We tested three circuit variants: (A) the variant circuit encoding a perfectly matching spacer and constitutively expressing GFP-ssrA (circuit used in Fig. 2); (B) the variant circuit encoding a perfectly matching spacer and expressing GFP under pLac (circuit used in Extended Data Fig. 2); and (C) the variant circuit encoding a mismatching spacer expressing GFP under pLac (circuit used in Fig. 3). Overnight culture carrying each of the three circuits were first primed by diluting 1/100-fold in LB + 25 µg/mL Cm for 3 hours (37 °C, 225 rpm) in 50 mL Erlenmeyer flasks.

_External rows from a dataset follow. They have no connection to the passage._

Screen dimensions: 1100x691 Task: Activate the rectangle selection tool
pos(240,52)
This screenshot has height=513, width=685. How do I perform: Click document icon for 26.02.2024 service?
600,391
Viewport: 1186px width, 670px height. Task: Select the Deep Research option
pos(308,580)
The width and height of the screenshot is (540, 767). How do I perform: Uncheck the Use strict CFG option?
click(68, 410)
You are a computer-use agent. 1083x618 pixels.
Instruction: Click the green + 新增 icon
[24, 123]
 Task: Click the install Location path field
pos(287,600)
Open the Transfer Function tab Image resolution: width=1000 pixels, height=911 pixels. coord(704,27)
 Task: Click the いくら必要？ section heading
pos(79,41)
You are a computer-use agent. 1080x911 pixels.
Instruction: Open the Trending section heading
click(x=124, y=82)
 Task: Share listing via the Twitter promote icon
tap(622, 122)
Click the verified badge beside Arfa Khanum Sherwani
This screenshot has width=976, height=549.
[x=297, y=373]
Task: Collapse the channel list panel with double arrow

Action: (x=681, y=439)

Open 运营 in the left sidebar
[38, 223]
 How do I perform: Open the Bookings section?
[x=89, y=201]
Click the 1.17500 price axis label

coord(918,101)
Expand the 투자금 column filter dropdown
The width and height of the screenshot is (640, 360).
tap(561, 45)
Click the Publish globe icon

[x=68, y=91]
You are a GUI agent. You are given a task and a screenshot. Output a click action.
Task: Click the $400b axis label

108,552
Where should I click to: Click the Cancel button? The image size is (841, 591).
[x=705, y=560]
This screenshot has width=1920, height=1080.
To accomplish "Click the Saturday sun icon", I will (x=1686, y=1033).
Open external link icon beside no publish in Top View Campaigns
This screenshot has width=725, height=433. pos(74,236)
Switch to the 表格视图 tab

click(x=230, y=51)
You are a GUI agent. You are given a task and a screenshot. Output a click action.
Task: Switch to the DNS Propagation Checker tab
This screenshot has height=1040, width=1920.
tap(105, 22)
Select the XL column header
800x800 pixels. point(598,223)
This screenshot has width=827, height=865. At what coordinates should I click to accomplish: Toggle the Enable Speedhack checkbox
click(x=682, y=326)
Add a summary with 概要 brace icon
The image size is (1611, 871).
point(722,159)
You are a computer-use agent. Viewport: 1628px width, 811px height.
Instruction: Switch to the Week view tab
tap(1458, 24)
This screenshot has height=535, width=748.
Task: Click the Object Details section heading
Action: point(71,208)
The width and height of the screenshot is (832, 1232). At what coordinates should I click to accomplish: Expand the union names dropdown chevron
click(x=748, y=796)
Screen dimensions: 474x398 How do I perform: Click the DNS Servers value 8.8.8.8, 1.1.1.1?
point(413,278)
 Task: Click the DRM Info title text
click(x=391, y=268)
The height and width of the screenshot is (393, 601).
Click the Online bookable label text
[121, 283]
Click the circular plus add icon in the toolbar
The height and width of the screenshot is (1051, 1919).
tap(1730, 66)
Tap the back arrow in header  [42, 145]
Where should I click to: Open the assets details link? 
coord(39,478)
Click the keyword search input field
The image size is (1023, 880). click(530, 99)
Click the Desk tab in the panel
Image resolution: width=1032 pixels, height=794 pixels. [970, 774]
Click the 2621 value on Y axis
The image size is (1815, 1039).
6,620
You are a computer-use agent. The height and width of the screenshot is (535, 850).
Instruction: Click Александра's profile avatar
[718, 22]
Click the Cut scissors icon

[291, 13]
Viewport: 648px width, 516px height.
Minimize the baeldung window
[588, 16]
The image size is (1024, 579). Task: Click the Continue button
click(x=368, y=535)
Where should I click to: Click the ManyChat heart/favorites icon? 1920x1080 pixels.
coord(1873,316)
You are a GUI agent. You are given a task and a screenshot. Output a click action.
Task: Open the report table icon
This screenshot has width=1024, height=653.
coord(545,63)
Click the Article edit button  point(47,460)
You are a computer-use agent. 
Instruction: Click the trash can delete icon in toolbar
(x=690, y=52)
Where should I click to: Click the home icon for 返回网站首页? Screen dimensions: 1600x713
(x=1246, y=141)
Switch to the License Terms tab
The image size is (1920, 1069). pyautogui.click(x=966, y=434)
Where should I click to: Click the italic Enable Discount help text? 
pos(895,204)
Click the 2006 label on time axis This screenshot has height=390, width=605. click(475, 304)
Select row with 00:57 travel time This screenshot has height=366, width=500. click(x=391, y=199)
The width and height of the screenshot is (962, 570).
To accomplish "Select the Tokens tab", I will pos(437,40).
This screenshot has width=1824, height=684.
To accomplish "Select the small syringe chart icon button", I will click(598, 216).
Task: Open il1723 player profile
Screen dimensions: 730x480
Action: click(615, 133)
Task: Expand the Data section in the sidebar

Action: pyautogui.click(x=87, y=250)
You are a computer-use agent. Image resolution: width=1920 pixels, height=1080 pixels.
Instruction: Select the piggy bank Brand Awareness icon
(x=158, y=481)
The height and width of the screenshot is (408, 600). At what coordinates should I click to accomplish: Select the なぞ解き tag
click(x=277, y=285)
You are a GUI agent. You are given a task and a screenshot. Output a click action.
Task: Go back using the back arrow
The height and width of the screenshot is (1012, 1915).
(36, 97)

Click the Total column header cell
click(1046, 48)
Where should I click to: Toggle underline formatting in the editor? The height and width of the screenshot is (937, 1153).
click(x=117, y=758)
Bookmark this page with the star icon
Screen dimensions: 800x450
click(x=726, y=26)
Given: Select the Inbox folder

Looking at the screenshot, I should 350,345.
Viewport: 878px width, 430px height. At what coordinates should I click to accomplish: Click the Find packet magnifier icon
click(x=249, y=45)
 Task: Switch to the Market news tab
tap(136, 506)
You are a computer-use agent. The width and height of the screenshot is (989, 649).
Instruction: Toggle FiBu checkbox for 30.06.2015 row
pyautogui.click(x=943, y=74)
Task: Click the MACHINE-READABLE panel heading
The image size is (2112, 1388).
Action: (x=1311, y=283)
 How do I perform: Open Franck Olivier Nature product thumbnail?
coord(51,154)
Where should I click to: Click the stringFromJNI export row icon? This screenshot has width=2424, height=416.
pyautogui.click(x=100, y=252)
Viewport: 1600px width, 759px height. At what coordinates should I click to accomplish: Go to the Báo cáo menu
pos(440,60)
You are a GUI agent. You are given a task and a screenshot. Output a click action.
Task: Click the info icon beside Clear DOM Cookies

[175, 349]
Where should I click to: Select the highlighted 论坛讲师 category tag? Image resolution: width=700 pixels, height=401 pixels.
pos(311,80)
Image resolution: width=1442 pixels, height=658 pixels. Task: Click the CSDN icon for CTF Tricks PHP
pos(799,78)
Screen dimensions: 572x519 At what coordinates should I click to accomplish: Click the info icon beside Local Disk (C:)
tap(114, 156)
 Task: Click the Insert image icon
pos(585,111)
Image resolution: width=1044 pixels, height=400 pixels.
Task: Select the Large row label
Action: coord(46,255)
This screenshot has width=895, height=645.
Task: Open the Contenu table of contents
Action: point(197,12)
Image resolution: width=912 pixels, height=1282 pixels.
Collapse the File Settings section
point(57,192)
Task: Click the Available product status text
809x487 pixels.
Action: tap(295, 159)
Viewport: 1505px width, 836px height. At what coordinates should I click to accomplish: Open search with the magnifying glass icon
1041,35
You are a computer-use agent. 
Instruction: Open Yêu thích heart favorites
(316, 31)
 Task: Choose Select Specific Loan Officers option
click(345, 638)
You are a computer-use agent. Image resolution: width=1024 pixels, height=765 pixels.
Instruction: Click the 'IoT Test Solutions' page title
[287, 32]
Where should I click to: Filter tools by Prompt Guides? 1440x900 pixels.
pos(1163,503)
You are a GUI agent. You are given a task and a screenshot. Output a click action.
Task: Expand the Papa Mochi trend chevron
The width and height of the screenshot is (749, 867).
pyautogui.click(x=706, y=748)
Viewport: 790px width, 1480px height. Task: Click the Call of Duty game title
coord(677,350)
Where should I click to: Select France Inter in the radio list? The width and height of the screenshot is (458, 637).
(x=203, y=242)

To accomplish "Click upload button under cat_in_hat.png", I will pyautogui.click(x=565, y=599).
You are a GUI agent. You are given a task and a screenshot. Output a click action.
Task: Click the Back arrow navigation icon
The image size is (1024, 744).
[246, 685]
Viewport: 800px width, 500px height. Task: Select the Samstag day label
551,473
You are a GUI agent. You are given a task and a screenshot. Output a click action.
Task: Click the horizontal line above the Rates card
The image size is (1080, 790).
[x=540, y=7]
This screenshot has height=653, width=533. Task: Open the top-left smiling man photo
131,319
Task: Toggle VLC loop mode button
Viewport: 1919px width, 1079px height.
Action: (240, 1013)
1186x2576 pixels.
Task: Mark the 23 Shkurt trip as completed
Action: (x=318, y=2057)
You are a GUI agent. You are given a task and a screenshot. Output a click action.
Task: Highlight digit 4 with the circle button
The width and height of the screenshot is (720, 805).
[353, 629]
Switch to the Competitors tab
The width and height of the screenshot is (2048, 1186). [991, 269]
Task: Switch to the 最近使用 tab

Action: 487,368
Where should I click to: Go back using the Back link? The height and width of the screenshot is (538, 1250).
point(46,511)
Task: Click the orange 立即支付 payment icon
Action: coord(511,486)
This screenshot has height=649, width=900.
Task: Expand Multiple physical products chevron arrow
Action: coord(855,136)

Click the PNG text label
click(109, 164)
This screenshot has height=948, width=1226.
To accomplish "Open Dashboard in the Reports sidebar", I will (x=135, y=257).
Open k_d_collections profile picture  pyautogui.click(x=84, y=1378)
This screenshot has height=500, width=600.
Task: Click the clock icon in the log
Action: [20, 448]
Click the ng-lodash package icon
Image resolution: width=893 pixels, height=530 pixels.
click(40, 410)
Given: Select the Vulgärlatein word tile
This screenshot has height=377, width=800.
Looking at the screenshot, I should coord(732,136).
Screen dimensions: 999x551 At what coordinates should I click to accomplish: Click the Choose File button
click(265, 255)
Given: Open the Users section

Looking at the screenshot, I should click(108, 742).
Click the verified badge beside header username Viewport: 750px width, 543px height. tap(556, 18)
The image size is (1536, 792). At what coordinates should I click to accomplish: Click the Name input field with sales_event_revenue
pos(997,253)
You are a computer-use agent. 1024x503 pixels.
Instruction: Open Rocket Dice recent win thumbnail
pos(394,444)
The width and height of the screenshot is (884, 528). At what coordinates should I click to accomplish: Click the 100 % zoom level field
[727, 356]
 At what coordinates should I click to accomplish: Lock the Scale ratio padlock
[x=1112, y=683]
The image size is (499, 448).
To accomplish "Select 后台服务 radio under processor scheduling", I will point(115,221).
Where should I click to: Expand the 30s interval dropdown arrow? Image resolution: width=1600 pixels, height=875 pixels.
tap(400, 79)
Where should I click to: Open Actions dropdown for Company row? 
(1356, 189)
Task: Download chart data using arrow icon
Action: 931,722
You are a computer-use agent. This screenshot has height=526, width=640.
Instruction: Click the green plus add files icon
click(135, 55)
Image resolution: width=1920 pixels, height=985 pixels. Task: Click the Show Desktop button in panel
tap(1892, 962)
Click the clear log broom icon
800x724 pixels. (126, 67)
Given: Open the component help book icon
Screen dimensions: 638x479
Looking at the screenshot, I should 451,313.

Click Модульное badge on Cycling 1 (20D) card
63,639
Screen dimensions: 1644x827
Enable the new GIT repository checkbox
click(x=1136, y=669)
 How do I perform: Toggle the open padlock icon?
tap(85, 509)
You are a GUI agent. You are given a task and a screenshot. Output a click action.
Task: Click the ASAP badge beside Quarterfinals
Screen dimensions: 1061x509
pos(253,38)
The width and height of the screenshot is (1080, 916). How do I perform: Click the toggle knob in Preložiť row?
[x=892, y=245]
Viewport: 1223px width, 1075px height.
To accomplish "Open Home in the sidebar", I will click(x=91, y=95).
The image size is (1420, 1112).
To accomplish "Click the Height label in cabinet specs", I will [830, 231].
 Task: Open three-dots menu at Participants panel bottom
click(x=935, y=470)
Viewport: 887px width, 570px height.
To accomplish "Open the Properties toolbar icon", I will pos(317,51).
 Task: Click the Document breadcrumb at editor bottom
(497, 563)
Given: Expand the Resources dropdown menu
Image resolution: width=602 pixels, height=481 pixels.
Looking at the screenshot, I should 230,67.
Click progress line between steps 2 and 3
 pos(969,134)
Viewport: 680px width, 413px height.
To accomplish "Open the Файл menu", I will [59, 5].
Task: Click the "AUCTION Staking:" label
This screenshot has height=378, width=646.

Then, the cells were diluted another 1/10-fold and distributed into 4 types of media: (1) LB + 25 µg/mL Cm, (2) LB + 25 µg/mL Cm + 100 ng/mL ATc, (3) LB + 25 µg/mL Cm + 50 µg/mL Kan, and (4) LB + 25 µg/mL Cm + 50 µg/mL Kan + 100 ng/mL ATc in a 2-mL deep well plate. After another 3 hours of incubation (37 °C, 700 rpm), 1.5 µl of each sample was loaded on glass sides and was covered with cover slips. Cells were imaged on a microscope (Keyence, BZ-X800). At least five frames with moderate cell density were taken for each sample type. The acquired images were analyzed using standard Python packages (Numpy (version 1.25.2), Pandas (version 2.0.3), and Skimage (version 0.23.2)). The GFP values were log transformed before plotting the histogram for clearer visualization. All circuits showed a bimodality when the CRISPR/Cas9 interference was induced. When the spacer is perfectly matching, the bimodality is stronger, especially when Cas9-mediated cutting is not induced, suggesting a substantial basal level cutting activity.